-------- Document --------
Not a criticism, but a query as to the advantages /disadvantages of utilizing a car on guidebook research. Must be a pain driving to bus/trains stations to confirm prices /info?
Michael
but why do you keep doing this to yourself? does LP pay you that well?
anyway ,on a more serious note, can applicants meet at least 3 criteria points?
quit knocking that poor dacia, you’re not driving it anymore and at least it was conceived with long legged people in mind(which is more than you can say about 90% of Italian cars).plus it gave your stories a pioneer like quality!
Maureen – The Diablo interview never even got started. I was waylaid by for more pressing and better paying gigs.
Katie – Well, to be fair I have never researched Buch. Just passed through, with extreme difficulty. Hopefully my outlook will change.
Michael – The car is absolutely necessary for research. It makes the difference between taking 30 minutes to get to the bus station and five minutes to get to the bus station. Or pissing away three hours waiting for a train to the next city rather than just going as soon as I’m ready. It’s a pain, but it literally saves hours of productive time every day. If I did all my research on public transport, it would take twice as long, my fee would be twice as much and the book would cost more, alienating potential shoestrings guidebook shoppers.
Elfin – Despite my bitching, it’s a good job. LP has treated me very well on this job and my last job in Tuscany. And doing something the second time, especially in Romania, is always five times easier than the first time, particularly when black ice isn’t involved.
Leif,
Thank you for this post. I came across your blog while googling anthony bourdain romania. I was really curious to see if other people took his visit to my native country to be ill-planned; his attitudes towards the culture and country narrow-minded, his per whole show ill-conceived, difficult to watch and extremely …well boring.
Good analytical skills and hey…if you still need that interpreter…:)
-------- Provided data --------
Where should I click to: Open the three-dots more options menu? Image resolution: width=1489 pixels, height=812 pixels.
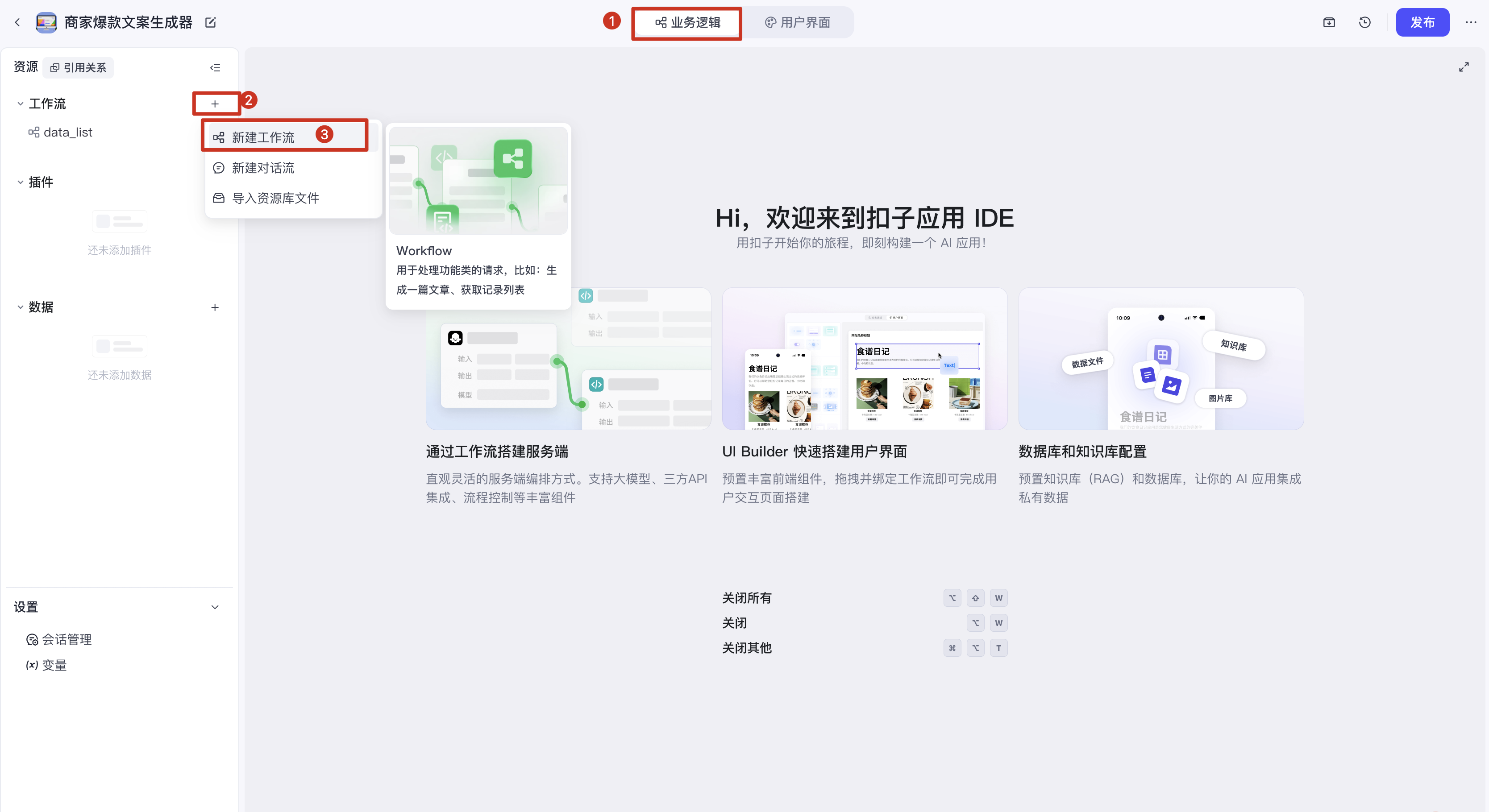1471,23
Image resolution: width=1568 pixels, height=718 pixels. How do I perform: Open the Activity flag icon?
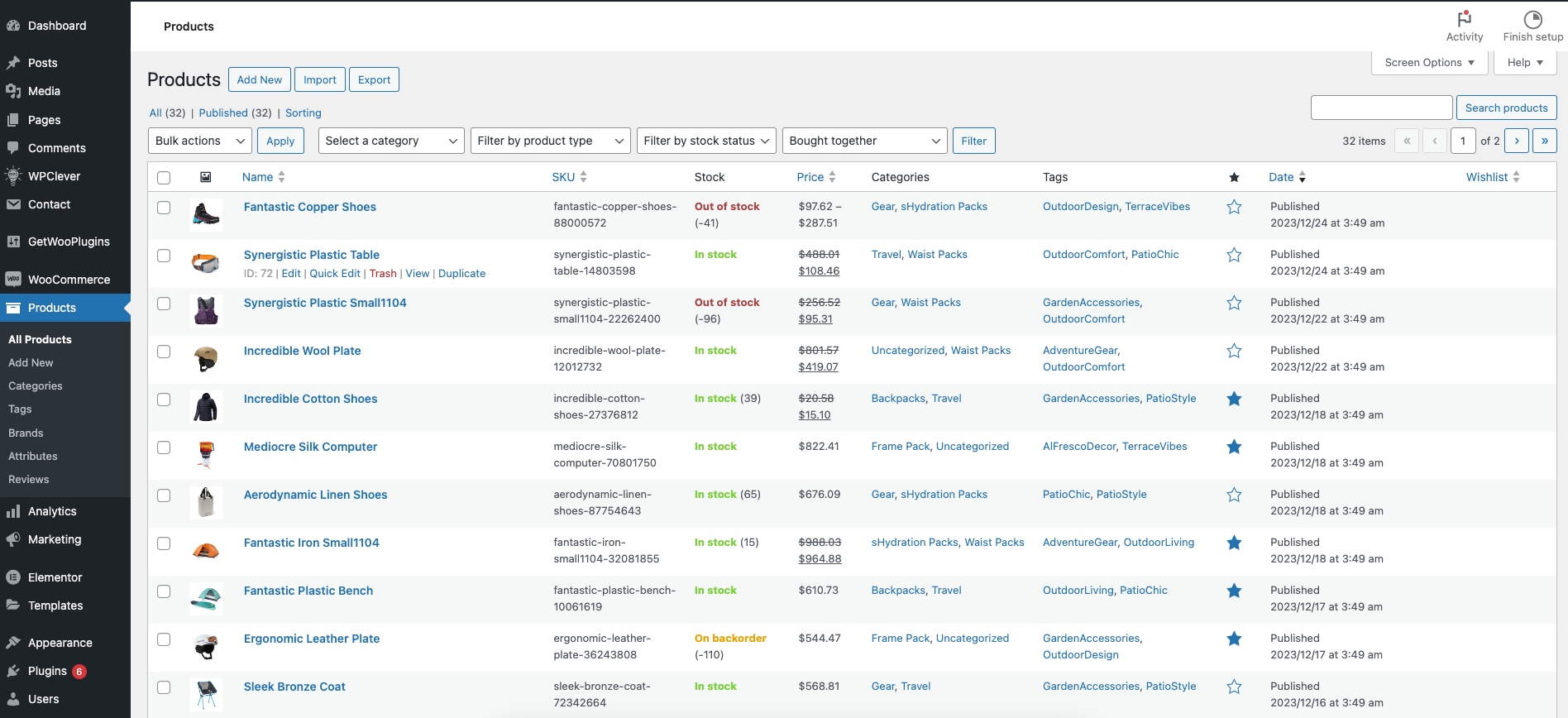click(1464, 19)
--------
*Work to complete*:
Answer these questions from the comment thread above:
1. According to the reply to Michael, how long does reaching the bus station take with the car, and how long without it?
2. Besides the current job, where was the other job on which LP treated the writer well?
3. What was the commenter addressing Leif searching for when the blog came up?

*Solved exercise*:
1. Five minutes with the car, and 30 minutes without it.
2. Tuscany.
3. Anthony Bourdain Romania.